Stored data
_ _ _ _

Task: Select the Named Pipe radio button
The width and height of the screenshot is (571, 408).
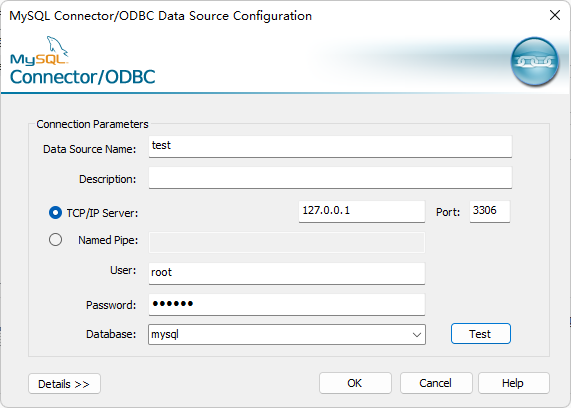Action: point(55,240)
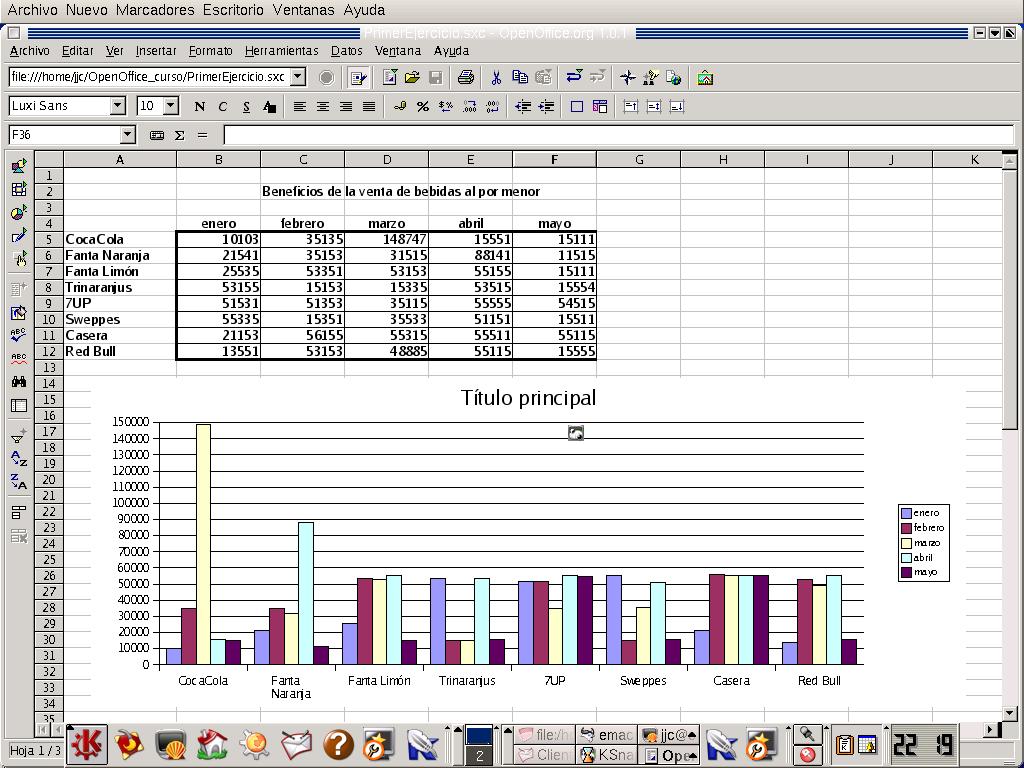Select column header F
The width and height of the screenshot is (1024, 768).
tap(554, 159)
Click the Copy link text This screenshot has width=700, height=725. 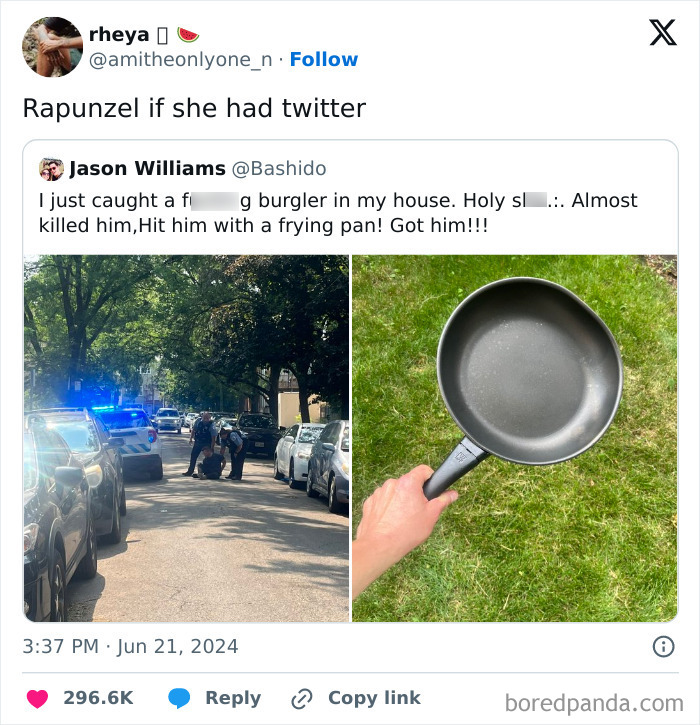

_ _ _ _

§ **WHAT YOU HAVE TO DO**: Give each line of the listing above as a JSON list of strings, one string per line, with blank lines left out. Omit the pictures from your answer.

§ **RIGHT ANSWER**:
[
  "Task: Select the Named Pipe radio button",
  "The width and height of the screenshot is (571, 408).",
  "Action: point(55,240)",
  "Select column header F",
  "The width and height of the screenshot is (1024, 768).",
  "tap(554, 159)",
  "Click the Copy link text This screenshot has width=700, height=725. "
]